Your task: The result should be an exact copy of only the lines from the one with "Viewport: 1080px width, 574px height." through the last line of the data below, with pictures omitted.

Material supplied:

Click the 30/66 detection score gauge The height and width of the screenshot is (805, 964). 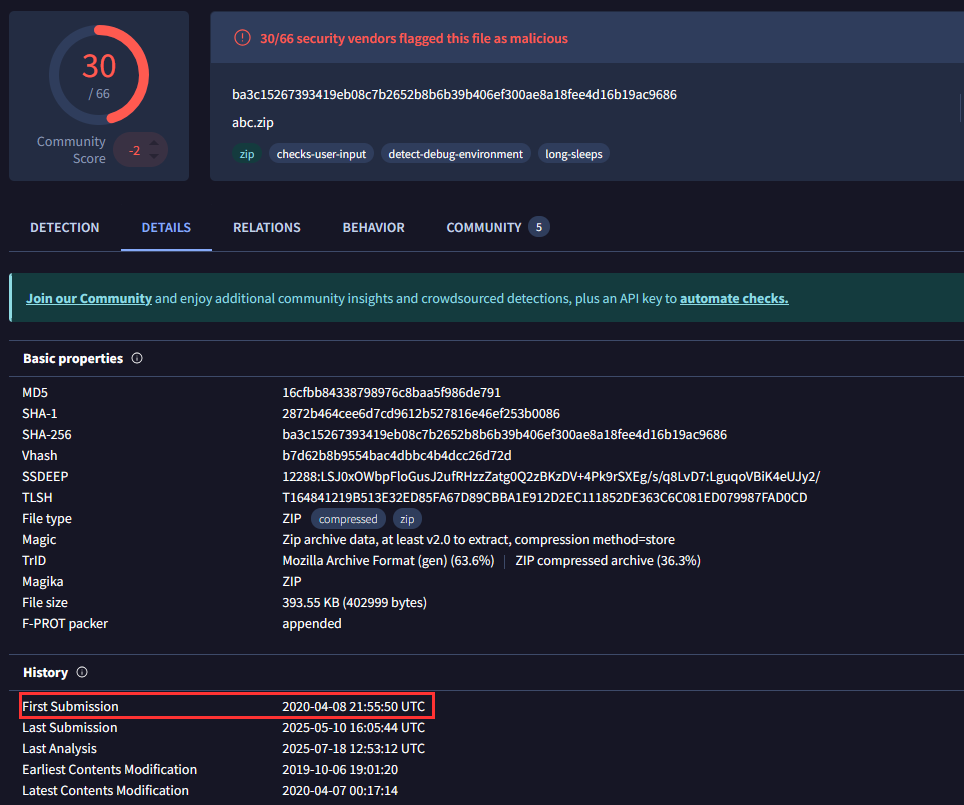99,76
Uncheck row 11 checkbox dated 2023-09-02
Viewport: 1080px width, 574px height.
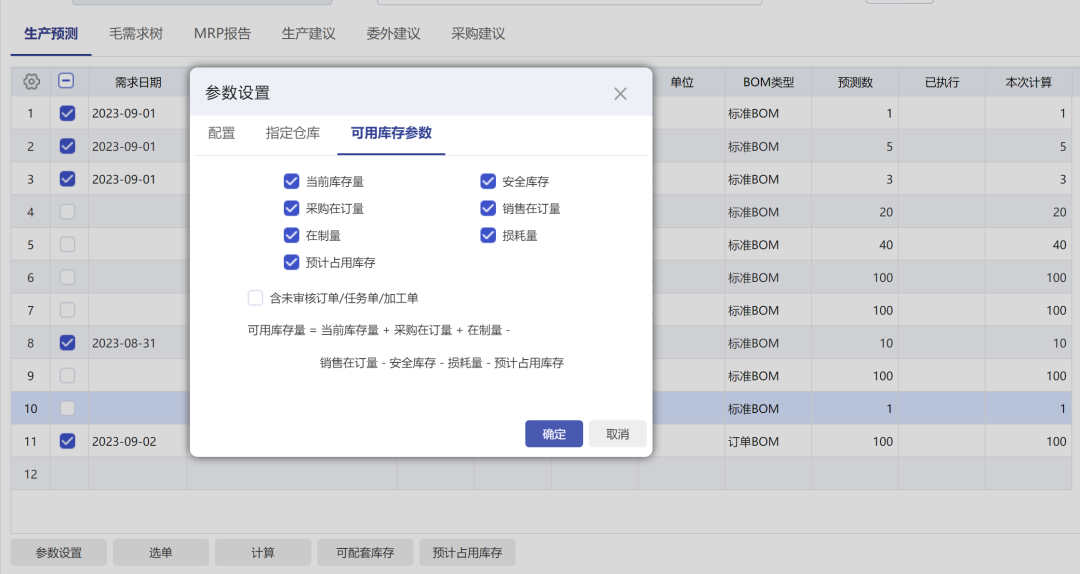coord(67,441)
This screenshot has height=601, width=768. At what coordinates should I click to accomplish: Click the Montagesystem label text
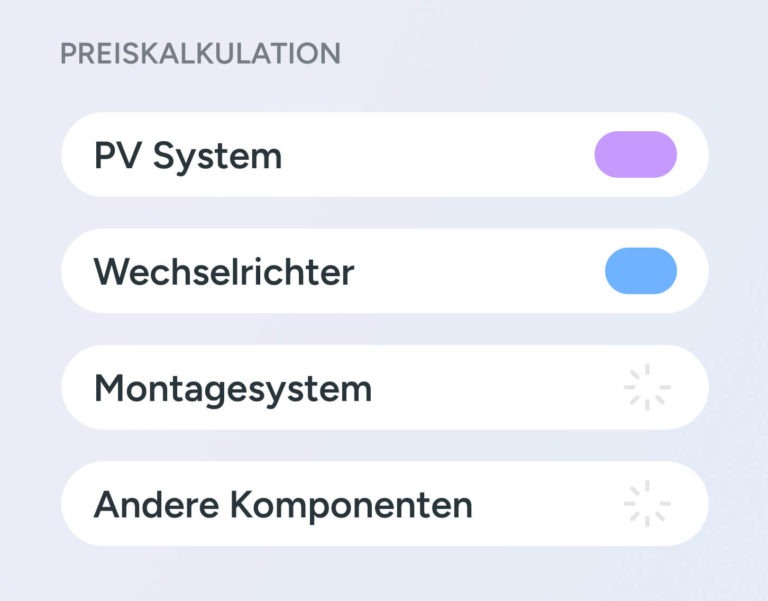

Result:
Viewport: 1080px width, 574px height.
coord(67,441)
This screenshot has height=601, width=768. At what coordinates should I click to accomplish: Click the Montagesystem label text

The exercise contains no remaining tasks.